**Aim:**
Give each line of the records below as a numbered list, leaving out blank lines and the pictures.
══ Supplied records ══
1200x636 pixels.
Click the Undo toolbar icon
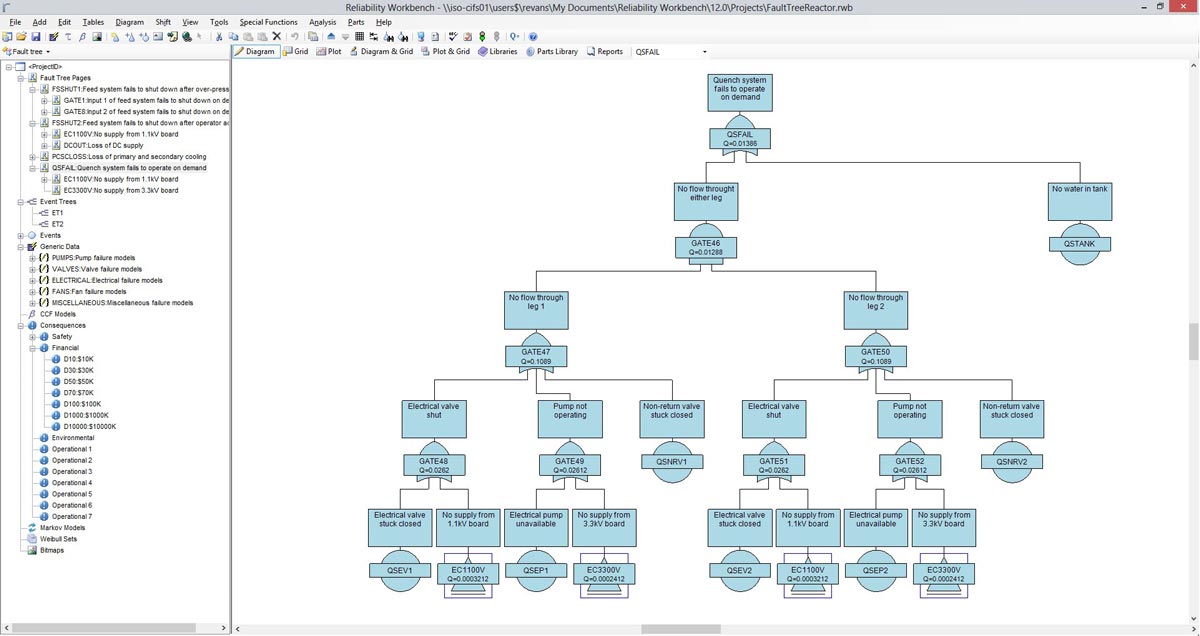[x=296, y=35]
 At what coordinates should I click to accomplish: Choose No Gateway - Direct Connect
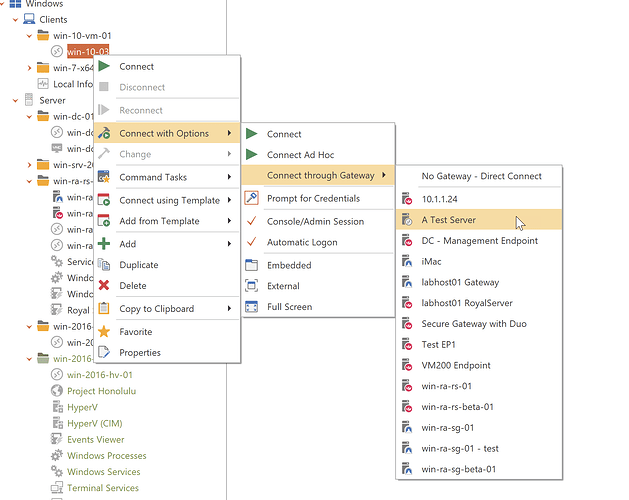481,176
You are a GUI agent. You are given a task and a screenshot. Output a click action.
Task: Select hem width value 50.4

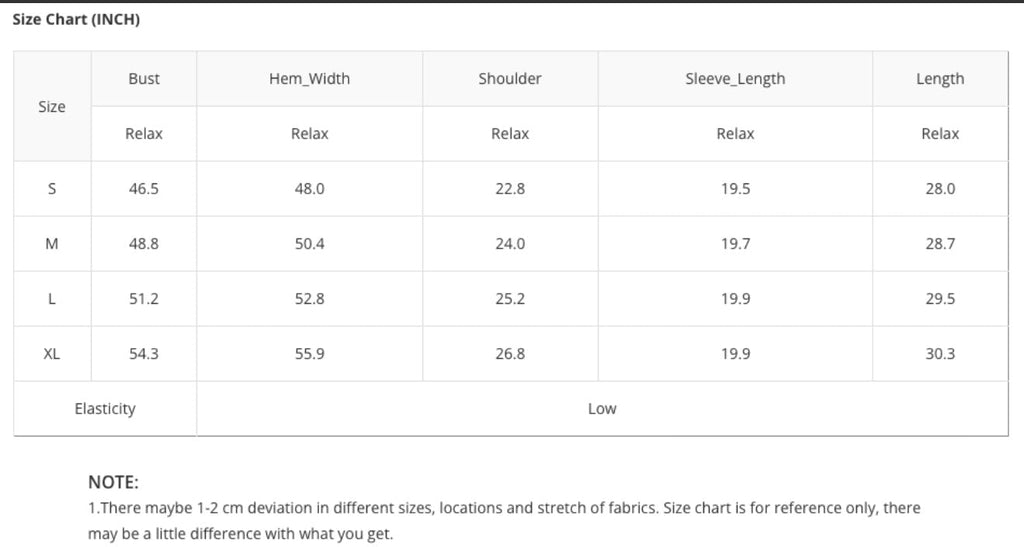tap(309, 244)
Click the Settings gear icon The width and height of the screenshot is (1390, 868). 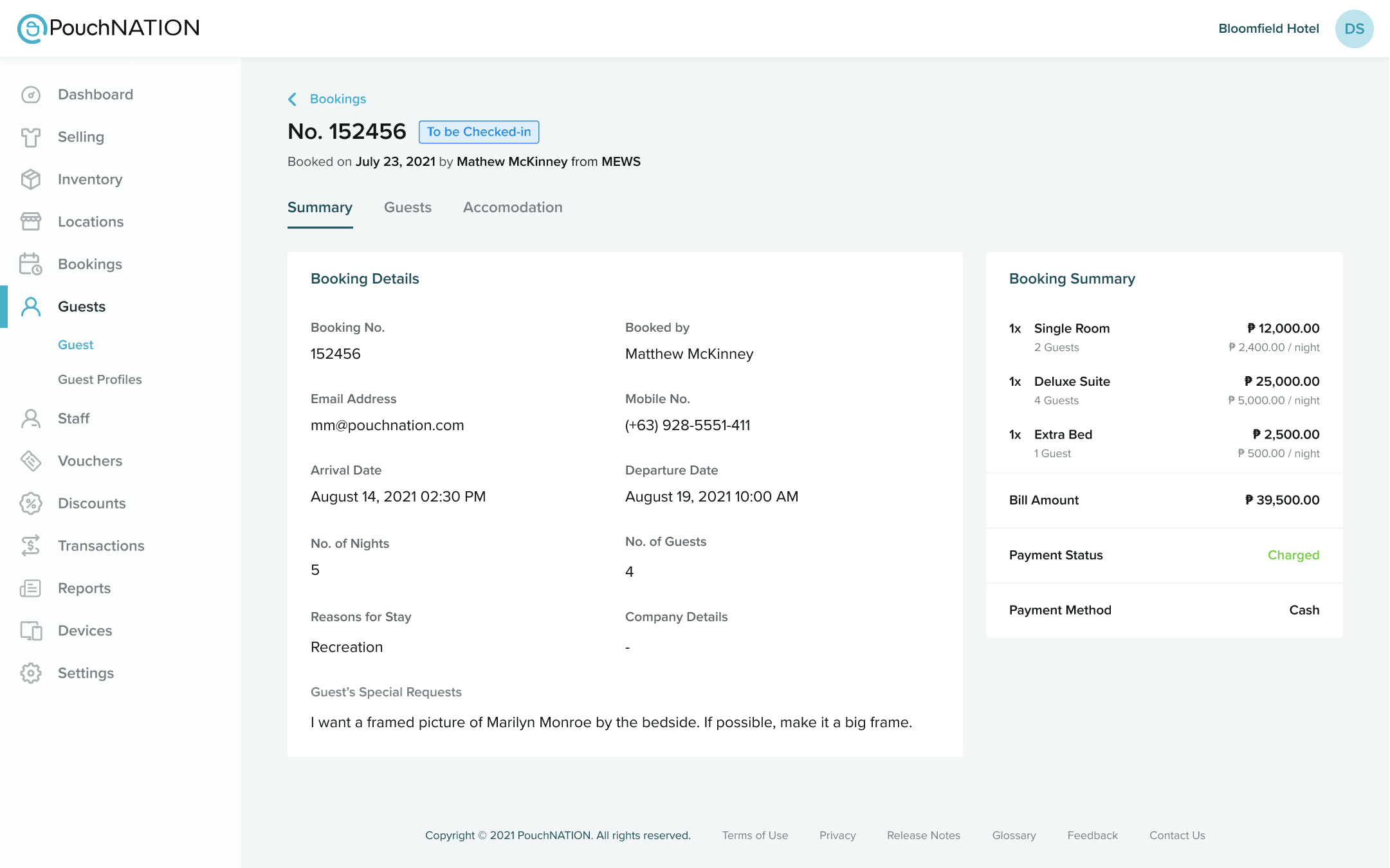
═══
**Result for this task:**
1. 1200x636 pixels.
2. Click the Undo toolbar icon
3. [x=296, y=35]
4.  At what coordinates should I click to accomplish: Choose No Gateway - Direct Connect
5. 481,176
6. You are a GUI agent. You are given a task and a screenshot. Output a click action.
7. Task: Select hem width value 50.4
8. tap(309, 244)
9. Click the Settings gear icon The width and height of the screenshot is (1390, 868). 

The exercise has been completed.